Review: Horizon Zero Dawn

A return to the world of game development for studio Guerrilla Games, the studio best known for the Sony exclusive Killzone series. Their last entry being Shadowfall, it appears as though they hare betting on a new franchise to sing their praises, and these bets are paying off. Horizon Zero Dawn is an exemplary showcase of story telling, action set pieces and open world exploration. In today’s age of game development a lot of different studios will try to develop their own world, their own lore and their own characters to go with them. The Witcher did it’s part as well as Bethesda’s Skyrim and Fallout series. This attempt seems like a huge feat and not something to be done easily, but Horizon succeeds on all of the mentioned traits and does so with flair.

The starting of the game is a wonderfully designed cut scene that showcases a lot of the scenery and detail in the area. You can see crisp snow blowing through the wind, the bristles on tree branches waving back and forth. A scene plays out before you, and the character development begins. A man with a small unnamed child go against the forces of nature to perform a ritual to name this small child and in Lion King fashion, he lifts you up and shouts you name for the valley to hear; Aloy. The opening cutscene was amazing to watch, but as the game unfolded I realised that this whole experience would look similar to the opening.

The story of Horizon is straightforward at first and then it spirals down to powering through story to confirm your theories.
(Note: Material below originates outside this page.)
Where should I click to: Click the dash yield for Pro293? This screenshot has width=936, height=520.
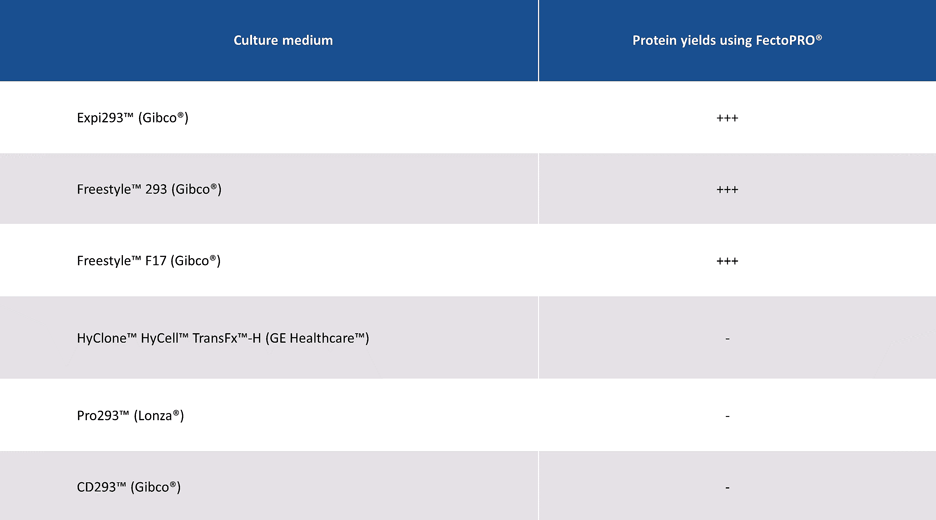coord(727,415)
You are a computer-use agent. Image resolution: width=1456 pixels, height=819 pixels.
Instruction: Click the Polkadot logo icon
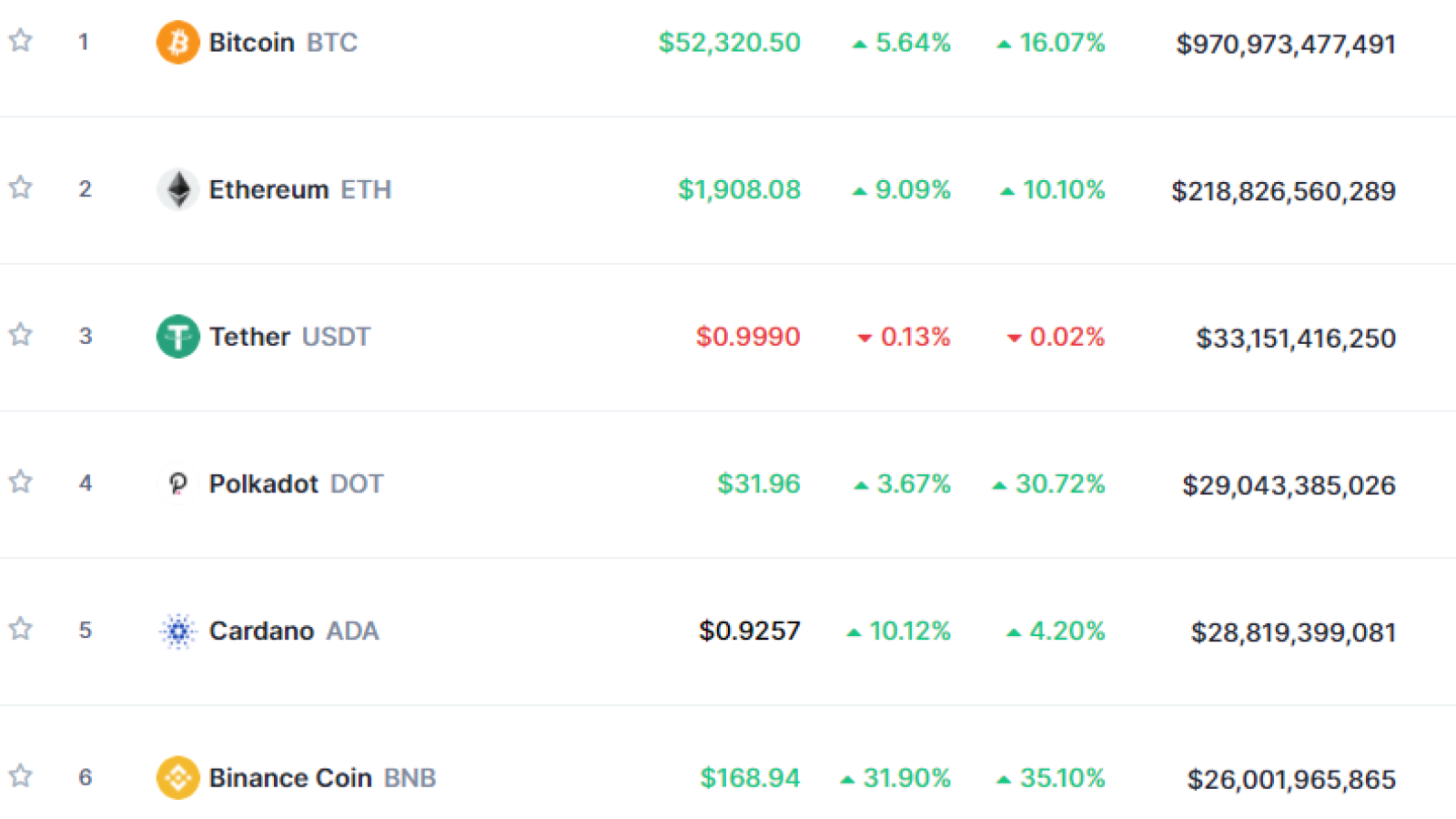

There is intrigue and depth in this story and the characters to follow with it. From the beginning of the game, the whole world seemed to be wrapped in mystery and intrigue, begging you to ask questions like “Where is this?” “Is this earth?” “Is Nolan North in this game?”

No, no he is not.

You spend most of the game as everyone’s new favourite heroine Aloy as you fight through a savage world of machines to find out the secrets behind her creation as well as the creation of the machines.  The story of Horizion hides its secrets well , and gives you info in the form of a plentiful amount collectables and journal posts. Inside the ruins of the old world you will find audio logs from the ones who lived before you, and they soon start to paint a pretty grim picture of what created this world around you. The intrigue and mystery of unravelling the fall of our world kept me on my toes and open-eyed for anything that may help me understand, and the pay off for all my digging and theorising was worth it. The story and the world created is a prime example of a team of creative individuals doing the very best they can. This game contains depth behind almost any character you talk to, you feel like you know them after multiple interactions. The story packs a punch to the feels and it keeps on going leading up to a satisfying finale.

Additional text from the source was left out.